This is the third in a series of articles inspired by my work with Shamans and plant medicines in Peru. Check out Part I and Part II so you’re up to speed, and feel free to comment below with any questions or to share your own journey.
December 13, 2015
Yesterday after lunch many of us gathered around the dining area to listen to don Howard speak and to ask him questions. I mentioned my experience with sleep paralysis – that my most recent one was the morning of our first ceremony and that I had them often as a child. He responded by saying that they were linked to childhood trauma, that these types of dreams are fear-based, and that I needed to forgive those who may have hurt me in the past in order to heal. His answer helped mold my intention for next ceremony: forgiveness of myself and of my family.
Feeling satisfied with the response I got up and headed back to my jungle room when I stopped to say hello to Anya. She admitted to being interested in my question also. She also informed me that Alex had brought up a nightmare she had the morning of ceremony just like I did (what are the odds?!). I knew I would have to find Alex at some point so we could compare details.
Icaros keep repeating in my head, which is a much-welcomed change. The soundtrack of living trees, birds and insects hum harmoniously in the background. Walking the Sanctuary, stretching, squatting, breathing deeply, meditating, using all of my senses as I follow ant paths or search for monkeys in faraway trees….it all comes so naturally here. You can’t be anything other than fully present in the jungle.
I bumped into Alex last night while she was searching the grounds for what I call the Hammock Tower (here’s a wobbly video tour from my and Misty’s jungle room). When Alex and I reached the top floor we pulled up a couple of chairs and discussed our scary dreams, as well as what may have led us to experience them all these years. I’m hopeful that Mother Ayahuasca will lead us to a peace we both desperately need and deserve.

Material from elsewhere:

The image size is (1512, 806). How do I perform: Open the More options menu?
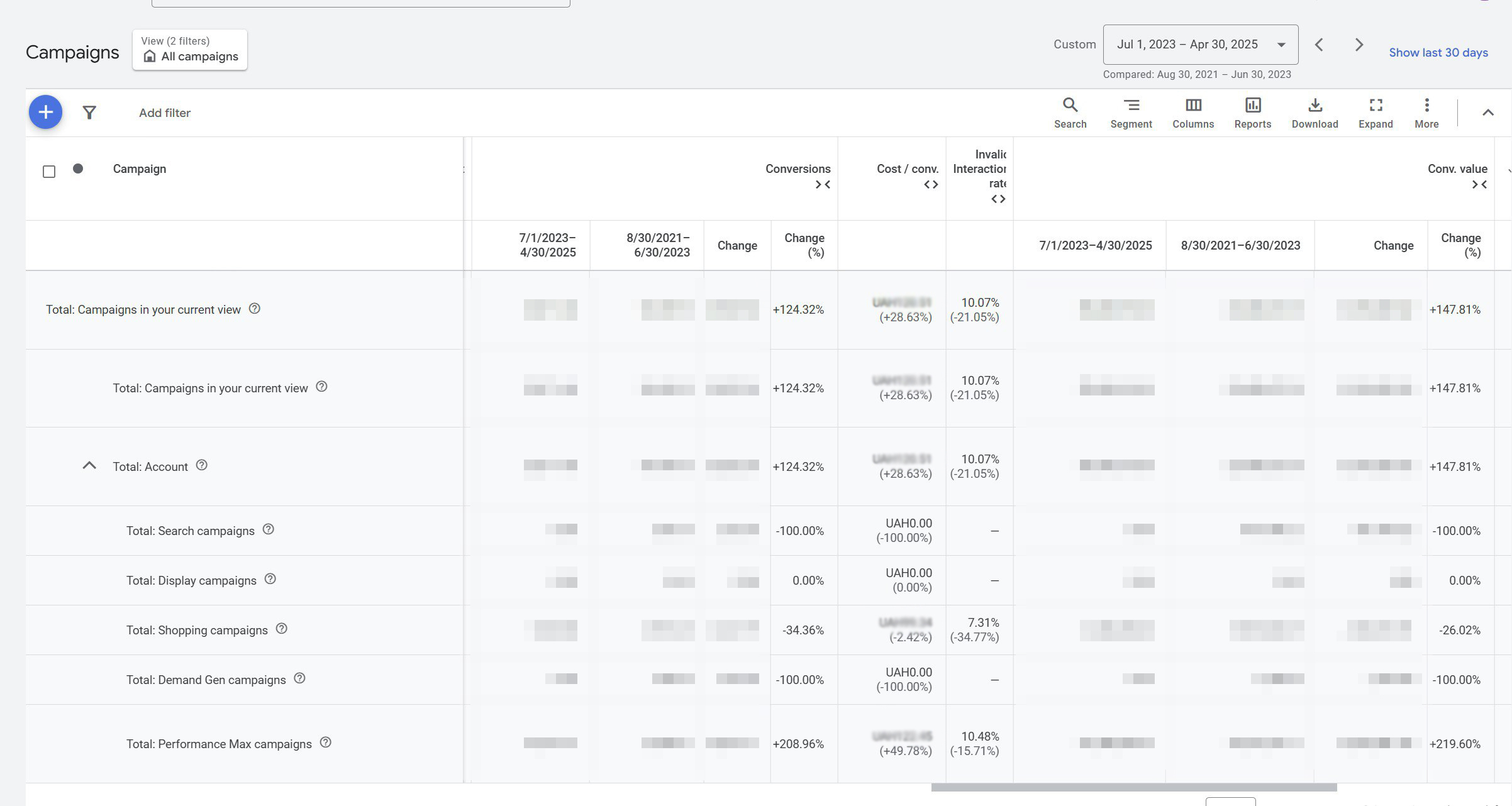coord(1426,113)
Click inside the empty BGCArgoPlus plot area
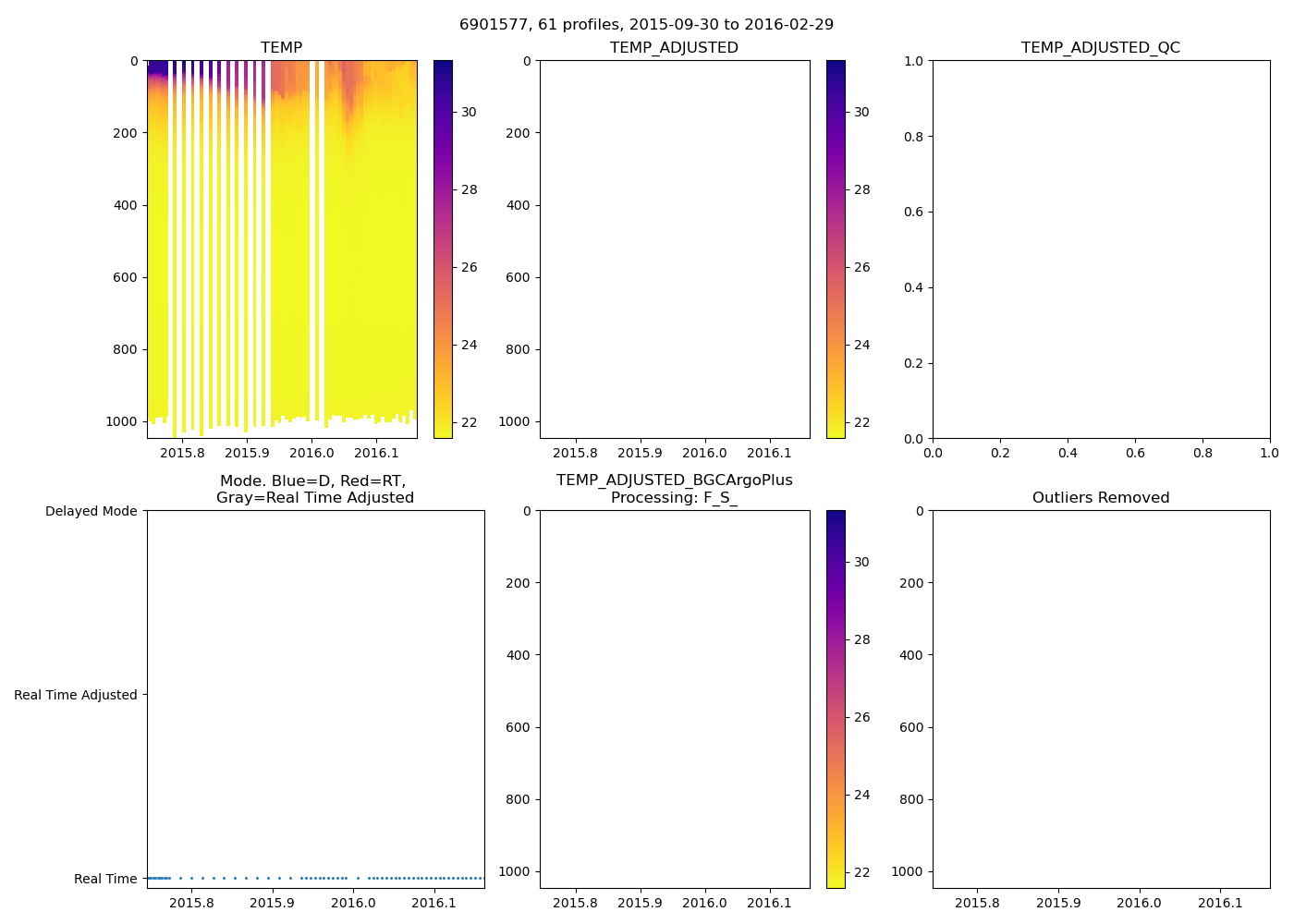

This afternoon the whole group met up for a Circle Ceremony, where we took turns sharing what led us to the Sanctuary, what called us to plant medicines, what experiences we may have had in the past with plant medicines, and what our first Ayahuasca Ceremony at the Sanctuary was like. I was second to last to speak so you could imagine how much anxiety had built up before my turn. But on the contrary, after hearing so many painful stories – some of which caused tears to stream down my face – I found myself spewing out some ugly truths…ones I had never planned on sharing publicly. I knew deep down that in order to truly heal I had to find the courage to be vulnerable in front of others. I was surrounded by so much love and support that it became easy to share my truth.
After today’s lunch we took a five minute boat ride to a local indigenous tribe of Yahua Indians. We were greeted warmly with handshakes and hugs and one of the tribal women marked our faces with paint. After a welcome speech within the Yahua’s ceremonial hut they performed a song and dance. Within minutes we were being pulled out of our seats so that we can partake in the fun. Afterward we took turns using an authentic blowgun to fire darts at a small wooden statue of a bird. (By dipping the darts in toxic resin, the Yahua use the blowgun to hunt and kill monkeys high up in the trees.) It took me a few tries to hit the target since the competitor in me was hoping for a head-shot.
I’m looking forward to our second Ayahuasca Ceremony this evening. I plan on drinking the whole cup this time! Plus we’re told the brew will be more cured, which means a more intense experience.